入退院を繰り返していたため、満足に小学校に通ったことがなく、ボランティア活動を通じて仲良くなったつむぎが、尊に文字の読み書きや算数を教えている。

「尊ちゃん、今日は算数のお勉強をしようか」

 つむぎがそう提案すると、

「はーい! よろしくお願いします」

 と礼儀正しくお辞儀をして、尊は引き出しからドリルを出した。

「じゃあ、十一ページからだね。えーと、太郎くんは飴玉を十八個持っていました。お友達に九個あげると、残りは何個になるでしょう?」

「たろうくんに飴玉あげたろう!」

「ふふ。それで飴玉は何個かな?」

「九個!」

「わあ、計算速いね。正解」

 尊はとても聡明で、水をぐんぐん吸い込む土壌のように教えたことはすぐに覚えた。そして、正解すると可愛らしい笑顔で喜ぶものだから、つむぎにとって尊に勉強を教える時間は至福のひとときとなっていた。あまり笑えないダジャレも一緒についてくるのだが、そこも微笑ましかった。

「じゃあ、次は……」

「ねえ、つむぎちゃん」

 二人の声が重なった。

「ん、何?」

 つむぎが聞き返すと、尊はつむぎの目をじっと見て、

「つむぎちゃんは、お友達いる?」

 と尋ねた。

「え……」

 突然の質問に、つむぎは戸惑った。どういう意味だろう。私には友達がいないように見えるのだろうか。すると、尊は少し寂しそうな顔をしてこう続けた。

「あのね、たける、入院長いでしょ。お友達ができても、ゆうこちゃんみたいにすぐバイバイしなくちゃいけないの。みんな先に退院しちゃうから。退院したらもう、たけるのところには来てくれないんだ。ねえ、つむぎちゃんにはお友達いる?」

 どうやら、尊の質問はそのままの意味だったらしい。つむぎは深読みした自分を恥じた。

「まあ、いるよ」

 つむぎは今でもメールのやり取りをしている大学時代の友人や、宮音の顔を思い浮かべた。

「そっかあ。あ、でも、たけるもお友達いるね。つむぎちゃんはたけるのお友達だもんねっ」

「そうだね」

 つむぎと尊は顔を見合わせて、にっこりと笑った。つむぎの胸にくすぐったい気持ちが込み上げてきた。

「ねえ、つむぎちゃん。今度、つむぎちゃんのお友達も連れて来てよ。みんなで遊びたいな」

「えっ」

 つむぎは尊の申し出に、頭を巡らせた。

大学時代の友人は地元に帰らないと会えない。この街とつむぎの地元は、電車で二時間ほど離れている。向こうも仕事をしているし、なかなか時間は取れないだろう。
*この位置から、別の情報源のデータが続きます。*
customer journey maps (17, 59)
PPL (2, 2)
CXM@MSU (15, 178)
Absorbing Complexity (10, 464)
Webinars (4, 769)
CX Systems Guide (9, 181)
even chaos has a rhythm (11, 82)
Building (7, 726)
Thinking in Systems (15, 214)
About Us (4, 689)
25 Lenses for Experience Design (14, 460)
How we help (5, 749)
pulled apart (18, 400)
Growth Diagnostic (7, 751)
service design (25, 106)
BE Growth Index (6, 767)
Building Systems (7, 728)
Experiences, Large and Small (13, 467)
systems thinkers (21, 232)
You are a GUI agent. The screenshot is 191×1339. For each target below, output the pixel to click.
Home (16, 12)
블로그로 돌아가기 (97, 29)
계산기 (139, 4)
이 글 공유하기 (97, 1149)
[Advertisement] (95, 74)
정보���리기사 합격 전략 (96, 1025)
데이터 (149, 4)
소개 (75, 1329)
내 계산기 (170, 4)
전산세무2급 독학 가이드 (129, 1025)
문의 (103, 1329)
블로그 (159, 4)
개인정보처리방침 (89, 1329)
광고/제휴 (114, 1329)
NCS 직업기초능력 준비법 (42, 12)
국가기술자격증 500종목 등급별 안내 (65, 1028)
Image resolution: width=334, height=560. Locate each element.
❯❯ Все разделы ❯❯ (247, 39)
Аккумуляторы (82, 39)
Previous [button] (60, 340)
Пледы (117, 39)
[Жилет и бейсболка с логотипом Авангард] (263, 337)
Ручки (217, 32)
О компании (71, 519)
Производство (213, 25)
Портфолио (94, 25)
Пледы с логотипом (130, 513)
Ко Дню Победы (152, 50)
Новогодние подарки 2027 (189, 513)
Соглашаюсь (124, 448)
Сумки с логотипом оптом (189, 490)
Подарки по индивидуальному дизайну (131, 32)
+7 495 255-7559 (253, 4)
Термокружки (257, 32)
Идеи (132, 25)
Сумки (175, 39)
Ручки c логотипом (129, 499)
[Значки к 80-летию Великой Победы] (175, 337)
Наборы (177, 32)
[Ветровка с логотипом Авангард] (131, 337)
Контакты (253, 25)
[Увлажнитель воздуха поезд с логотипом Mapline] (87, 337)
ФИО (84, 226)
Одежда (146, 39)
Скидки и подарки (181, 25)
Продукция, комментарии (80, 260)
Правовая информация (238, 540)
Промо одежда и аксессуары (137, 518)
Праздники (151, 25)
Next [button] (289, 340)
 となると、宮音はどうだろう。彼女もボランティアにバイトにと忙しいが、近くにいる分、まだ連れて来やすいかもしれない。

「わかった、今度ね」

 つむぎの返事に、尊はビー玉のような瞳を一層キラキラと輝かせた。

「つむぎちゃん、アリが十匹!」

「え?」

「ありがとう!」

 尊はつむぎが困惑している傍らで、

「アリさんがー、十匹でー、ありがとうっ」

 と歌っている。

 その後の尊はやる気が出たのか、真剣に算数のドリルと向き合い、問題を次々と解いていった。少し難しい問題でも全問正解だった。尊ちゃんは本当に頭が良いな、とつむぎは感心した。